At the U.S. Agency for International Development, hundreds of employees endorsed a letter in November calling for the Biden administration to use its leverage to initiate a cease-fire. Other officials have challenged agency leaders during public events.

Mann distributed an earlier version of his letter April 16, he said in his LinkedIn post, as the Israeli military ramped up its plans to storm the southern Gaza city of Rafah. Biden administration officials have criticized that decision, saying a more limited and targeted operation was more appropriate, and that Israel had a responsibility to protect the 1.3 million Palestinians who took refuge there after fleeing from other parts of Gaza under Israeli orders.

That escalating operation appeared to propel Mann’s decision to publicize his letter.

“It is clear that this week, some of you will still be asked to provide support — directly or indirectly — to the Israeli military as it conducts operations into Rafah and elsewhere in Gaza,” he wrote in his post.

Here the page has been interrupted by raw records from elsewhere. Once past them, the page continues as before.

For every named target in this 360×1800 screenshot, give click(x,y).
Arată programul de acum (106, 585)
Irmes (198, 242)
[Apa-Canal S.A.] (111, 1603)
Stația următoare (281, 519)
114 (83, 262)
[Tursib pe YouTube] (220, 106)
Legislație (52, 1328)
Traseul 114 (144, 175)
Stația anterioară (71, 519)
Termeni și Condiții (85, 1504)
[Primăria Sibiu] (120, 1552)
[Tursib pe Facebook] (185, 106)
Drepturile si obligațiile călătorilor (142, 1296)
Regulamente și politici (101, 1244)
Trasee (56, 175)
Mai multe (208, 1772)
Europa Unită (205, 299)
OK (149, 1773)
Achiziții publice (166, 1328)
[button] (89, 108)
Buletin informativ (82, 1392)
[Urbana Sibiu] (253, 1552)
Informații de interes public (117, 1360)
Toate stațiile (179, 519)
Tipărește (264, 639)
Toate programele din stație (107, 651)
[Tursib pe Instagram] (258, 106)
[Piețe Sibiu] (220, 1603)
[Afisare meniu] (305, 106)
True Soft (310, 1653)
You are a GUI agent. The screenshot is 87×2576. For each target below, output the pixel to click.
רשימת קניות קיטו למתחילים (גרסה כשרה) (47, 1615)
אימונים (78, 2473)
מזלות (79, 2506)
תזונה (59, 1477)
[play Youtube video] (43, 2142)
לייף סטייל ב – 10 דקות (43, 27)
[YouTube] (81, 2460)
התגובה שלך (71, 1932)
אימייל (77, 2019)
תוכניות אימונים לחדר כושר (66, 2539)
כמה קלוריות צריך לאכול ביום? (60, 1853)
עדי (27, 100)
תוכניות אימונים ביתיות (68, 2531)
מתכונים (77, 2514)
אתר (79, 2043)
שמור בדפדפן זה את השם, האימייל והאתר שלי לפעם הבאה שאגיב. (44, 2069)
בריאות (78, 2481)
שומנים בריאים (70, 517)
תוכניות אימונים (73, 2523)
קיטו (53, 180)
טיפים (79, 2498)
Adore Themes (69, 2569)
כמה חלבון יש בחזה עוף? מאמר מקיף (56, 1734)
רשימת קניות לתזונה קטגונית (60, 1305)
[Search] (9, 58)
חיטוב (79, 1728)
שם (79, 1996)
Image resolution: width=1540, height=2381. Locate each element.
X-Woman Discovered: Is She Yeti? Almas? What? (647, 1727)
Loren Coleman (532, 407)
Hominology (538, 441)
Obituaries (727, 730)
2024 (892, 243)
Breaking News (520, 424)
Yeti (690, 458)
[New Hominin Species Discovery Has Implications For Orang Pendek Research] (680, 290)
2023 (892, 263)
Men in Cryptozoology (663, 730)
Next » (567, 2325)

Mann said his reservations were manageable and that he had held out hope the war would end quickly or U.S. influence would change how Israel conducts its military campaign. He noted, too, that it is understood within the Defense Department that personnel sometimes must support something they did not personally endorse.

“At some point — whatever the justification — you’re either advancing a policy that enables the mass starvation of children, or you’re not,” he wrote. “And I want to clarify that as the descendant of European Jews, I was raised in a particularly unforgiving moral environment when it came to the topic of bearing responsibility for ethnic cleansing.”

The Biden administration said in a report to Congress on Friday it was “reasonable to assess” that Israel violated international law using U.S. weapons in its military campaign in Gaza, but found there was insufficient information to draw a firm conclusion in any specific instances.

Dan Lamothe contributed to this report.